━━ SOURCE TEXT ━━
Vol. 4 Issue 3
Aug. 13, 1898
MAKING PAUPERS FAST
Oshkosh laborers, once happy, are on the decline
LOSING THEIR HOMES
Comparatively, the woodworkers of this
city are comfortable, and none of them are actually starving- but the dark
future makes them desperate.
The report has gone forth that the woodworkers of Oshkosh are very destitute and are in sore need of food as well as clothing. While it may be true to some extent, those who have had the opportunity of witnessing the terrible suffering and hopelessness of the strikers in other localities are free to say that Oshkosh strikers are comparatively well clothed and none of them are actually starving.
A gentleman who has had considerable experience in strikes among the coal miners of Indiana and the railroad strikes of Pullman, states the real want and destitution of Oshkosh is really unknown. Wan faces, ragged clothes and wretched hovels are few and far between in this city, while in the localities mentioned, the poor unfortunates are miserable in the extreme.
The gentleman conceded that the state of affairs was bad enough to say the least, but there are thousands of workingmen in Chicago who are in much harder straights than the laborers of this city. For instance, a man going along the street in “Garden” city need not feel surprised to find a hungry man or woman following him, picking up the core of an apple, perhaps, that he has thrown away, or pouncing eagerly upon the decayed portion of a piece of fruit that he has discarded.
━━━
GIVEN PROBLEM A:
Print the passage of the Oshkosh strike article between "The report has" and "in the extreme.", inclusive, word for word.
The Oshkosh strike article and the records that follow it have no connection to each other.
━━ RECORDS ━━
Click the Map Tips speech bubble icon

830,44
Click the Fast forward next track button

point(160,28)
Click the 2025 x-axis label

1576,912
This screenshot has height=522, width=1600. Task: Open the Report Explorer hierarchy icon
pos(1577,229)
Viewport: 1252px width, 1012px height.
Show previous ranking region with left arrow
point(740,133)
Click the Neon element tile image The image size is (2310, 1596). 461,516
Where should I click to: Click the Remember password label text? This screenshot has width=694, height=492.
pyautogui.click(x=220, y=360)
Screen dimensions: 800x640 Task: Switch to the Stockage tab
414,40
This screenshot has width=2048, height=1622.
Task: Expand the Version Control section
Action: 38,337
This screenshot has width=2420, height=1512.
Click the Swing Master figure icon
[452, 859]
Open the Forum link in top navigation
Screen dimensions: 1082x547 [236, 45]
━━━
GIVEN PROBLEM B:
Please turn the records from the line holding "This screenshot has width=2420, height=1512." through the end of the records, inclusive, into a numbered list, leaving out any blank lines.

CORRECT ANSWER A:
The report has gone forth that the woodworkers of Oshkosh are very destitute and are in sore need of food as well as clothing. While it may be true to some extent, those who have had the opportunity of witnessing the terrible suffering and hopelessness of the strikers in other localities are free to say that Oshkosh strikers are comparatively well clothed and none of them are actually starving.
A gentleman who has had considerable experience in strikes among the coal miners of Indiana and the railroad strikes of Pullman, states the real want and destitution of Oshkosh is really unknown. Wan faces, ragged clothes and wretched hovels are few and far between in this city, while in the localities mentioned, the poor unfortunates are miserable in the extreme.

CORRECT ANSWER B:
1. This screenshot has width=2420, height=1512.
2. Click the Swing Master figure icon
3. [452, 859]
4. Open the Forum link in top navigation
5. Screen dimensions: 1082x547 [236, 45]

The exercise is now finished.